2026

Week 1:
//somebodytellmeifimbeingnaive

Fuck a new year resolution. That being said, its time to lock tf in!!!!!!! I learned alot last year when it come to music, but not NEARLY enough as I should have. Instead I played alot of overwatch and focused on other side shit kill me…… whatever tho wereback.

Last month I just wanted to actually see if I could stay consistent, and now im obsessed and I dont really think thats gonna change any time soon so Id call that a success

This month Im tryna focus on my theory knowledge and skills. I already recently learned how to freely play the major scale on piano and that shit is sooooo useful I cant believe I waited this long. I wanna be able to actually play chords n allat too not just play melodies but its a good start.

Okay thats all

You got this shit!!!!!!
-
merci

Me cuz im learning thoery like a boss
#yupIhavedyslexia

Week2:
//error404


1/6 - I wrote a whiny ass entry a couple days ago. Today, I was graced by this piece of art.
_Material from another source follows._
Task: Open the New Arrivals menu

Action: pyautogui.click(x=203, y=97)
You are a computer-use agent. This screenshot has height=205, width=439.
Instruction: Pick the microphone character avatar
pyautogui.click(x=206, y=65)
And it reminded me that, ya know…. things arent so bad.

Maybe that’s fucked. To compare myself to someone I know nothing about, and see myself as better off than them. Surely everybody does that no? Or maybe I’m just a narcissist. I wonder if a narcissist is capable of being self aware? It almost seems like an oxymoron, so I guess I’ll have to wait for someone else to bring it to light for me.

I feel like that’s also human nature though. Endless comparison. I don’t think there’s a single soul out there that has never seen someone else and saw themselves envious of their existence. It can be anything. The way they look, the art they can create, their wealth. I think Buddhism is all about denying yourself of such a feeling, but I think that’s wrong. If I never had the self awareness to put others on a pedestal greater than my own, I would still be the same weird ass kid I was in middle school. That being said, this is also a disgusting overgeneralization of that religion

Regardless, Ill always be a prideful, envious creature. That’s okay.

Thank you bigdope478
-
merci

oh also, Fuck Ice!!!

1/7 I was asked if I had a wife and kids today. I need to be shot in the back of the head

1/10 I’m so fucking bored its not even funny

Week 3:
//BlessedaretheForgetful

1/12/26 10:14 pm

I’m way past the time I usually sleep. I’m gonna be very tired all day tomorrow. How funny is that, to be my age and need to sleep at 9 pm or else they cant function the next day.

I felt the compulsion to watch this movie today, Eternal Sunshine of the Spotless Mind. Bad idea. It made me remember that falling in love could be actually kinda #bodacious. I always tell myself that i dont really care for relationships, that I’m perfectly happy alone. In all honesty I am. But such a sentiment past a certain threshold is just a facade.

Part of me wants to redownload hinge. I purposely nuked my account so that the shame of the “new here” flag would keep me off; and it is, smart move December me. The whole concept of meeting people through an app really is also just not really for me. I believe it can work for some people, but I truly hate the nature of it. I can’t adopt the numbers game philosophy.